Kam es dazu? Hat Gott die Juden „enterbt“? Das wurde oft von uns Christen behauptet, mit tragischen Folgen für die Juden. Doch hat Jesus anders gehandelt. Er hat die Drohung umgekehrt. Er hat sein Leben für sein Volk hingegeben. Und für uns alle. Wir alle hätten „enterbt“ gehört. Für uns alle hat er sein Blut vergossen, für Juden, Christen und für alle Menschen. Das feiern wir, wenn wir den Wein in der Messe erheben, der zu Jesu Blut geworden ist, uns allen zum Heil.
In jener Zeit sprach Jesus zu den Hohenpriestern und den Ältesten des Volkes: Hört noch ein anderes Gleichnis:
Es war ein Gutsbesitzer, der legte einen Weinberg an, zog ringsherum einen Zaun, hob eine Kelter aus und baute einen Turm.
Dann verpachtete er den Weinberg an Winzer und reiste in ein anderes Land. Als nun die Erntezeit kam, schickte er seine Knechte zu den Winzern, um seinen Anteil an den Früchten holen zu lassen.
Die Winzer aber packten seine Knechte; den einen prügelten sie, den andern brachten sie um, einen dritten steinigten sie. Darauf schickte er andere Knechte, mehr als das erste Mal; mit ihnen machten sie es genauso.
Zuletzt sandte er seinen Sohn zu ihnen; denn er dachte: Vor meinem Sohn werden sie Achtung haben. Als die Winzer den Sohn sahen, sagten sie zueinander: Das ist der Erbe. Auf, wir wollen ihn töten, damit wir seinen Besitz erben. Und sie packten ihn, warfen ihn aus dem Weinberg hinaus und brachten ihn um.
Wenn nun der Besitzer des Weinbergs kommt: Was wird er mit solchen Winzern tun? Sie sagten zu ihm: Er wird diesen bösen Menschen ein böses Ende bereiten und den Weinberg an andere Winzer verpachten, die ihm die Früchte abliefern, wenn es Zeit dafür ist.

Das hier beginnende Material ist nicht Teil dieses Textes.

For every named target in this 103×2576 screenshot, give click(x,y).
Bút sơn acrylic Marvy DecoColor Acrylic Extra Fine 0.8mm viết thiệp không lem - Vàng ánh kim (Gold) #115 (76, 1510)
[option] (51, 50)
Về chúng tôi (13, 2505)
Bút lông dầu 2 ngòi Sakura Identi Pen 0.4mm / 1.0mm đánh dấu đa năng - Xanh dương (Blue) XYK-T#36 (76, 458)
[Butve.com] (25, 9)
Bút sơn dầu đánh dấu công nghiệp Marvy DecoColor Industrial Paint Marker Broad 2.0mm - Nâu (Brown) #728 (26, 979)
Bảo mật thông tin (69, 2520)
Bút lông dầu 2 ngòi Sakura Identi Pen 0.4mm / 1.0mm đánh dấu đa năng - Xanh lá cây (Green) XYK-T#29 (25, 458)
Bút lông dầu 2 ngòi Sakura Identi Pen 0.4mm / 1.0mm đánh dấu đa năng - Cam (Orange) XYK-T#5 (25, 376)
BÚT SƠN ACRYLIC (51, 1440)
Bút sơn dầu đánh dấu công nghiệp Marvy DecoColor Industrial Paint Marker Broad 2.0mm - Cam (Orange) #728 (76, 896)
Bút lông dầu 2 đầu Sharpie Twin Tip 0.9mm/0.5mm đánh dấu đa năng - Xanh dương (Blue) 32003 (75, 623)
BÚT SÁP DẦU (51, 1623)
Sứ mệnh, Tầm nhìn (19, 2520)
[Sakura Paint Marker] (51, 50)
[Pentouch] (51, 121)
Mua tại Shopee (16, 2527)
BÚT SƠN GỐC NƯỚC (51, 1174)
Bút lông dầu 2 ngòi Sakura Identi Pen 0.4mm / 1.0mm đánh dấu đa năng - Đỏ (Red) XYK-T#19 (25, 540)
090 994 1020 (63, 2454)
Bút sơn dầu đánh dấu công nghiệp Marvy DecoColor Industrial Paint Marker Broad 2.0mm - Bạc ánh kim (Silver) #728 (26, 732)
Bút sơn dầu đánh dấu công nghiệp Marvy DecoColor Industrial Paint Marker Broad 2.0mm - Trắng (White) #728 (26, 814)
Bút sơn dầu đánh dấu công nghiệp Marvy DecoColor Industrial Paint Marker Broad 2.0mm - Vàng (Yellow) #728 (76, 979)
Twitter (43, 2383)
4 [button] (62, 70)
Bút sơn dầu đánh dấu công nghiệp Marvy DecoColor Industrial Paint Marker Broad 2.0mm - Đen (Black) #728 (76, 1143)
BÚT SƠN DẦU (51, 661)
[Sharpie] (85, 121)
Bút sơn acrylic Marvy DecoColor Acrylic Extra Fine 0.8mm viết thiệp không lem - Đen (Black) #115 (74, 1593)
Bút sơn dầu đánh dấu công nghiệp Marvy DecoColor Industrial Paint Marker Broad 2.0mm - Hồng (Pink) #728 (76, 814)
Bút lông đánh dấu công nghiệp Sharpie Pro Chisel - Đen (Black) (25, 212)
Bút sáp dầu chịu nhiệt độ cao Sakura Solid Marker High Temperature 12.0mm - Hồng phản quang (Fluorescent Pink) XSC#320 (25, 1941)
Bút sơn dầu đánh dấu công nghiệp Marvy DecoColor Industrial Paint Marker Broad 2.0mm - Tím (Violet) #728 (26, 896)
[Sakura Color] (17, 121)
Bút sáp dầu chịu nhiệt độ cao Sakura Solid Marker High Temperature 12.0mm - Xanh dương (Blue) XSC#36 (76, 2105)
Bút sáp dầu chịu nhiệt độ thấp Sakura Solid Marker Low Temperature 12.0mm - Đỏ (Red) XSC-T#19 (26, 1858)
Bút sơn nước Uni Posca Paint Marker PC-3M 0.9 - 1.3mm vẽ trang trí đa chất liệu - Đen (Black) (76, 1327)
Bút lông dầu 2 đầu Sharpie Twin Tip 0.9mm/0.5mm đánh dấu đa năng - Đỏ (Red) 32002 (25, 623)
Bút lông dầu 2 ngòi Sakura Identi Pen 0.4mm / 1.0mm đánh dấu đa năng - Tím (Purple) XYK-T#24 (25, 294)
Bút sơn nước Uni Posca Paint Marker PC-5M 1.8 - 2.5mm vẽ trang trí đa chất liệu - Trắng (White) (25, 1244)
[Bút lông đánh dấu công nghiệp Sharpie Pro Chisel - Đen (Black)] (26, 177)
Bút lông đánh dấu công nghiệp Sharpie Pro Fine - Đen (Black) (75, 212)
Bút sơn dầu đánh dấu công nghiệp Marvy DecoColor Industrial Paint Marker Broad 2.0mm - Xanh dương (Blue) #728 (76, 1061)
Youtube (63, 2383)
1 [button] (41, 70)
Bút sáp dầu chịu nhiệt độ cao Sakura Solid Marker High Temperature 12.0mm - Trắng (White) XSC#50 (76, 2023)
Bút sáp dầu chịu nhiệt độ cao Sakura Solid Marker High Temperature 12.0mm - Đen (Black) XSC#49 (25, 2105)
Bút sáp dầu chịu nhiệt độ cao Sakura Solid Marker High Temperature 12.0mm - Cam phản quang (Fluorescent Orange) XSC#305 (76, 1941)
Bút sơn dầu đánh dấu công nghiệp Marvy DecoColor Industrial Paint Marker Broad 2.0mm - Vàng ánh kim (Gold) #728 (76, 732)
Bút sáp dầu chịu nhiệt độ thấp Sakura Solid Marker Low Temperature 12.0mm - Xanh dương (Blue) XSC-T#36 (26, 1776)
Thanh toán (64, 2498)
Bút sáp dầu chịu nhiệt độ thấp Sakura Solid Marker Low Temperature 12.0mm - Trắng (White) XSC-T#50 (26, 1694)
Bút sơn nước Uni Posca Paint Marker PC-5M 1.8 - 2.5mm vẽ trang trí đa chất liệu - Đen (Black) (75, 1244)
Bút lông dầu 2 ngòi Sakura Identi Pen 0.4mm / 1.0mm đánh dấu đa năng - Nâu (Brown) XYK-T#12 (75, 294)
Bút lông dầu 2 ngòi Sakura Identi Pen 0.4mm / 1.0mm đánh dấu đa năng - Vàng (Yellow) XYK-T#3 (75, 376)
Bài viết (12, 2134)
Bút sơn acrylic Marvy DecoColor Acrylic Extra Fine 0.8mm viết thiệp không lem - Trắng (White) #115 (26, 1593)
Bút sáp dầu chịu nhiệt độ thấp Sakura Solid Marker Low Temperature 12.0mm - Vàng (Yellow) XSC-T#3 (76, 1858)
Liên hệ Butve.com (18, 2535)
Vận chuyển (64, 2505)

Und Jesus sagte zu ihnen: Habt ihr nie in der Schrift gelesen: Der Stein, den die Bauleute verworfen haben, er ist zum Eckstein geworden; das hat der Herr vollbracht, vor unseren Augen geschah dieses Wunder? Und wer auf diesen Stein fällt, der wird zerschellen; auf wen der Stein aber fällt, den wird er zermalmen. Darum sage ich euch: Das Reich Gottes wird euch weggenommen und einem Volk gegeben werden, das die erwarteten Früchte bringt.